(Beginning of MATERIAL SUPPLIED)
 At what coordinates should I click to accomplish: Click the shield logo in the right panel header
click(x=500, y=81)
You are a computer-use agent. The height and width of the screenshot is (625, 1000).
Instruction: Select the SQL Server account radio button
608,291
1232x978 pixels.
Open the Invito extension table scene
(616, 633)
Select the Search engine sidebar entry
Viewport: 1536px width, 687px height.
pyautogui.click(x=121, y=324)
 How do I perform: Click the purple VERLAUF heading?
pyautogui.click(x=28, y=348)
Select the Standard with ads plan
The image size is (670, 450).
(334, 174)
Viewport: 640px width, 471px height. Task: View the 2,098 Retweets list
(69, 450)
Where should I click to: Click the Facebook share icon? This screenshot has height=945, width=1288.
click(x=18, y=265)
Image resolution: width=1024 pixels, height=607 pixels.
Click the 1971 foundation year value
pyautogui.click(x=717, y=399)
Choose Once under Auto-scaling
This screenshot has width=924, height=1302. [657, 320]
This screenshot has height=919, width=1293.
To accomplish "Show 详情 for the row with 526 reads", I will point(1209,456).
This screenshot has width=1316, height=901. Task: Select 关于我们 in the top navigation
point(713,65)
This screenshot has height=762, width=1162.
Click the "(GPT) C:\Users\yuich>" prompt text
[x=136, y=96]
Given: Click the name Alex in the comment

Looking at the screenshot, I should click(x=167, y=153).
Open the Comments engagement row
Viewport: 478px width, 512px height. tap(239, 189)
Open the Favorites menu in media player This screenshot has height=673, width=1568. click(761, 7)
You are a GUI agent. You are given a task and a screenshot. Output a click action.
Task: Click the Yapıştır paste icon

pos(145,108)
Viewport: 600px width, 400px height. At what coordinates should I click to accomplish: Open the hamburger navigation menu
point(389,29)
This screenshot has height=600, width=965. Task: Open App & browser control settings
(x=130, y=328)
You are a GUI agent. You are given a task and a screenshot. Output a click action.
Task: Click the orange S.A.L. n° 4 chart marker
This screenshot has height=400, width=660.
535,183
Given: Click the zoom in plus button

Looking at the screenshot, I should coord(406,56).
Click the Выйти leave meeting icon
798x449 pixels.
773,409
(End of MATERIAL SUPPLIED)
TASK GOAL → Could you reproduce, exactly, every line above from the line with "1232x978 pixels." to the line with "This screenshot has height=919, width=1293.", and no other line? Both ends count.

YOUR RESPONSE →
1232x978 pixels.
Open the Invito extension table scene
(616, 633)
Select the Search engine sidebar entry
Viewport: 1536px width, 687px height.
pyautogui.click(x=121, y=324)
 How do I perform: Click the purple VERLAUF heading?
pyautogui.click(x=28, y=348)
Select the Standard with ads plan
The image size is (670, 450).
(334, 174)
Viewport: 640px width, 471px height. Task: View the 2,098 Retweets list
(69, 450)
Where should I click to: Click the Facebook share icon? This screenshot has height=945, width=1288.
click(x=18, y=265)
Image resolution: width=1024 pixels, height=607 pixels.
Click the 1971 foundation year value
pyautogui.click(x=717, y=399)
Choose Once under Auto-scaling
This screenshot has width=924, height=1302. [657, 320]
This screenshot has height=919, width=1293.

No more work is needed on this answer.